◆ Problem description
Your job is to return every line in the data holding the string "computer".

── Records for processing ──

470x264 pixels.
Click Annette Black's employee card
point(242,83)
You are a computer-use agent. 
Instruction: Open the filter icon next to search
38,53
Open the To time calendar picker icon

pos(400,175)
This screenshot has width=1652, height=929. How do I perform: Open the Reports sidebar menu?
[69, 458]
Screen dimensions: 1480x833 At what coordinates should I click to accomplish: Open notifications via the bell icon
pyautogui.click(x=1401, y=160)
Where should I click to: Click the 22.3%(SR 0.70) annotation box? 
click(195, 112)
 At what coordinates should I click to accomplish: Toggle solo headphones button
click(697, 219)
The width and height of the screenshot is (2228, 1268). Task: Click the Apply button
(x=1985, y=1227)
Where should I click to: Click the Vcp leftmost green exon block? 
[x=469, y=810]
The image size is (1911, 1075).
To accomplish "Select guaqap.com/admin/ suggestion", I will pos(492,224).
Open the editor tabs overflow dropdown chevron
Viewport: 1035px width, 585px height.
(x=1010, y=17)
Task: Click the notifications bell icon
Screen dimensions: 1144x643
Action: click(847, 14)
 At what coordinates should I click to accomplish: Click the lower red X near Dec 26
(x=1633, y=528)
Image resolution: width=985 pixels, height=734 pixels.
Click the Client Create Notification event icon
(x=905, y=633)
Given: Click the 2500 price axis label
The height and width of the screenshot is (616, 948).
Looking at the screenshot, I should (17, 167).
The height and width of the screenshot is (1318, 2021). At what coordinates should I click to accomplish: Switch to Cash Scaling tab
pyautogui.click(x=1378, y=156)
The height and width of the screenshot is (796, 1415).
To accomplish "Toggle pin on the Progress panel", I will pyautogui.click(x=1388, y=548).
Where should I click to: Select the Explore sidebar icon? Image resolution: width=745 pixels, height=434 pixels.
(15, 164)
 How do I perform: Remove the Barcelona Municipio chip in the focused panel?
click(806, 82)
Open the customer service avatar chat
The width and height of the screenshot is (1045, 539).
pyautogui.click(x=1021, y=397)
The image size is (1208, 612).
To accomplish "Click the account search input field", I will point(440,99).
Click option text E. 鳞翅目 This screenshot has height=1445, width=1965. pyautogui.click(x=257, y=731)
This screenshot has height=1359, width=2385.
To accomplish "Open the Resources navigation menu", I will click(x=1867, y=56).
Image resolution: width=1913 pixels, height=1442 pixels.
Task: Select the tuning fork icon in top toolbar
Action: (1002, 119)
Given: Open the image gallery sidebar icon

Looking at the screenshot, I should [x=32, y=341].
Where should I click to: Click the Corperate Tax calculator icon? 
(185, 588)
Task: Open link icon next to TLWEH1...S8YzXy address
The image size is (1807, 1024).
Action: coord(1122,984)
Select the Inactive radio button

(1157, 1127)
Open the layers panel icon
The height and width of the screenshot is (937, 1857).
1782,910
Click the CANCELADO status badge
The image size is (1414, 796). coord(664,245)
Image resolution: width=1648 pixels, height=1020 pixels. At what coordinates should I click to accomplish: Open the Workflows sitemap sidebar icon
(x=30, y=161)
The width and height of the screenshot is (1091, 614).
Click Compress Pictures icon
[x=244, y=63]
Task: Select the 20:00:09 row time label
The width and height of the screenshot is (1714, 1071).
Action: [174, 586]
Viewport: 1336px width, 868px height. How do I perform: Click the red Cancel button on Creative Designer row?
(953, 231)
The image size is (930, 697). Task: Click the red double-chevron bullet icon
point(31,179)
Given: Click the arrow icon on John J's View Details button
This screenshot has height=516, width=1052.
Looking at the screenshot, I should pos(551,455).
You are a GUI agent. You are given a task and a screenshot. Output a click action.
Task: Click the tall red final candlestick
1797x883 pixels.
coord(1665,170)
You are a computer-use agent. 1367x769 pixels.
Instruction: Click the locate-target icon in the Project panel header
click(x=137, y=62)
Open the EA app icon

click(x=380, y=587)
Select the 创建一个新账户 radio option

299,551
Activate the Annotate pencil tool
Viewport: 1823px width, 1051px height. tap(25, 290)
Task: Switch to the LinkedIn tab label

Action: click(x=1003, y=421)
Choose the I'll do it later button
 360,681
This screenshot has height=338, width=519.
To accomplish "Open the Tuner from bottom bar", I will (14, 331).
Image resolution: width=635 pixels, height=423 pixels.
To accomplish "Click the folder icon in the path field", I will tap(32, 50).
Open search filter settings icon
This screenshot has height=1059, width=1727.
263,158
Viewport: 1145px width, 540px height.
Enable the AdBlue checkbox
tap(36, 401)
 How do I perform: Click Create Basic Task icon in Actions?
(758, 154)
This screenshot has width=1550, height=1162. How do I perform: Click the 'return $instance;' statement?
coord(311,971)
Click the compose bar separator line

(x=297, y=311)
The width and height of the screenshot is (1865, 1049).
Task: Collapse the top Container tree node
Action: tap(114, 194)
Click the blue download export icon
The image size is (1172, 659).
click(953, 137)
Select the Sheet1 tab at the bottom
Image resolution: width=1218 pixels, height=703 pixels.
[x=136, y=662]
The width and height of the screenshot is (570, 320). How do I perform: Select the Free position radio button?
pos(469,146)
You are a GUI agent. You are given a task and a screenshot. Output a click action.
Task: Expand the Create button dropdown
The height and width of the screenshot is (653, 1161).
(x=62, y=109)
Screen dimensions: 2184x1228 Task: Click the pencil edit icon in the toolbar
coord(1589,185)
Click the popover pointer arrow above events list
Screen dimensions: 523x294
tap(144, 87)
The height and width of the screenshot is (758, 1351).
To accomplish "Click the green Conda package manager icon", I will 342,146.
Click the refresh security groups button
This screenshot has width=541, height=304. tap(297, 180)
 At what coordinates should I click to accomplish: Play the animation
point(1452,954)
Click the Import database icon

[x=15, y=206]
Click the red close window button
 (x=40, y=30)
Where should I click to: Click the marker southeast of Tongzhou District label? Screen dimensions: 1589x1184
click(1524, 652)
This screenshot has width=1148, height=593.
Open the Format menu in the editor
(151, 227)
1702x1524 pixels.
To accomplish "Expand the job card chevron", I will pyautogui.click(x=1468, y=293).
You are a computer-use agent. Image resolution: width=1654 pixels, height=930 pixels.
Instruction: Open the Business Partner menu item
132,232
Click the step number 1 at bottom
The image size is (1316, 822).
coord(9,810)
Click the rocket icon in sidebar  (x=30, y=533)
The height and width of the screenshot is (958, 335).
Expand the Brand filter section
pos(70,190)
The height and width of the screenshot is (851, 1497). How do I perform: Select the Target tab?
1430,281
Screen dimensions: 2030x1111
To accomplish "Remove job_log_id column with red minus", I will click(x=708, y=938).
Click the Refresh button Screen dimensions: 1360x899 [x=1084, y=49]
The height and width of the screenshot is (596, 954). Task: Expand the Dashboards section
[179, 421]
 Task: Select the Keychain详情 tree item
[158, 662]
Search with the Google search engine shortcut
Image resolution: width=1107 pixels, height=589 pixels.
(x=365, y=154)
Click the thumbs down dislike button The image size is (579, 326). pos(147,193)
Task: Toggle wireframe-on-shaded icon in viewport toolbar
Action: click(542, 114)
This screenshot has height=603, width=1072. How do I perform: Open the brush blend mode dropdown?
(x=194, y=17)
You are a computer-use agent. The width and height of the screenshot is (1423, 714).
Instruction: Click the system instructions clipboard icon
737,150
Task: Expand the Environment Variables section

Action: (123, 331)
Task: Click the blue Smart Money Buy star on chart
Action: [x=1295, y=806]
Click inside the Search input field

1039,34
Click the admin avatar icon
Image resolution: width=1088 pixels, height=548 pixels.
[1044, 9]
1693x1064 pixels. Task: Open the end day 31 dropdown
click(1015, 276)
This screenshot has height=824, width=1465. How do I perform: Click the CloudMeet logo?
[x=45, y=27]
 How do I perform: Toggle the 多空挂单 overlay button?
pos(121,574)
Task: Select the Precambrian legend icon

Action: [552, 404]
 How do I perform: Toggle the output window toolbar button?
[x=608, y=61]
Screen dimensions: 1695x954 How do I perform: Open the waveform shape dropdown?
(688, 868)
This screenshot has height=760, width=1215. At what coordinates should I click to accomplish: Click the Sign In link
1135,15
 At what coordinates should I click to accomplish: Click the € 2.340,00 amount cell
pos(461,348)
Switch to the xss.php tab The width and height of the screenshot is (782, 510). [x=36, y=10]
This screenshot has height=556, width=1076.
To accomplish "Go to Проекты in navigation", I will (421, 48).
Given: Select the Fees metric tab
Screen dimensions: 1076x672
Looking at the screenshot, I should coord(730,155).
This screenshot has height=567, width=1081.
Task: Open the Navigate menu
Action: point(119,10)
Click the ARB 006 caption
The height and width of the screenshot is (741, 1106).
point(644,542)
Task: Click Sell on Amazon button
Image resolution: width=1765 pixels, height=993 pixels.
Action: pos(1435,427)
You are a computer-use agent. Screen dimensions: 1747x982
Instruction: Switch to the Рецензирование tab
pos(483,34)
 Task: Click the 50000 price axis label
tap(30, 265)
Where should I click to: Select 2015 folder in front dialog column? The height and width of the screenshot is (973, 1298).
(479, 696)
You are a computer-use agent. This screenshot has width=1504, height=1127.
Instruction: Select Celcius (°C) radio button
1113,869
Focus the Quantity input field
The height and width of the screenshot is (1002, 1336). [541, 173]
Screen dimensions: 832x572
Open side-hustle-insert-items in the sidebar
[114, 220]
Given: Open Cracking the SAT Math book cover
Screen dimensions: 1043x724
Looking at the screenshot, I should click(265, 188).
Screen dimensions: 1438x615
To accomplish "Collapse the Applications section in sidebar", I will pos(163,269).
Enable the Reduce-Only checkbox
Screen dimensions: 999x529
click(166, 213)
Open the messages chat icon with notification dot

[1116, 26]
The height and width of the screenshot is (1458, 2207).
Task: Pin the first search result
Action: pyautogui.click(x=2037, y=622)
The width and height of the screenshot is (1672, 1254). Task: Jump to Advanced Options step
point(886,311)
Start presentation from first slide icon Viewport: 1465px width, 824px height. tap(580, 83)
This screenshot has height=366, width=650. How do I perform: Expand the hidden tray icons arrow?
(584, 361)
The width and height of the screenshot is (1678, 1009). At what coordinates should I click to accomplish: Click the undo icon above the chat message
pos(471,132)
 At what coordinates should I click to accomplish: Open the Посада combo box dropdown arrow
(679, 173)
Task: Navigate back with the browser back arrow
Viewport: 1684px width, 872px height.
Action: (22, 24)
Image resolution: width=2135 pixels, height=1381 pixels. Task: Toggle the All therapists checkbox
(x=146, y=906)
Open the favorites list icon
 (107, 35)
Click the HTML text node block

───

◆ Reply to the exercise
You are a computer-use agent. 
You are a computer-use agent. 1367x769 pixels.
You are a computer-use agent. Image resolution: width=1654 pixels, height=930 pixels.
You are a computer-use agent. The width and height of the screenshot is (1423, 714).
You are a computer-use agent. Screen dimensions: 1747x982
You are a computer-use agent. This screenshot has width=1504, height=1127.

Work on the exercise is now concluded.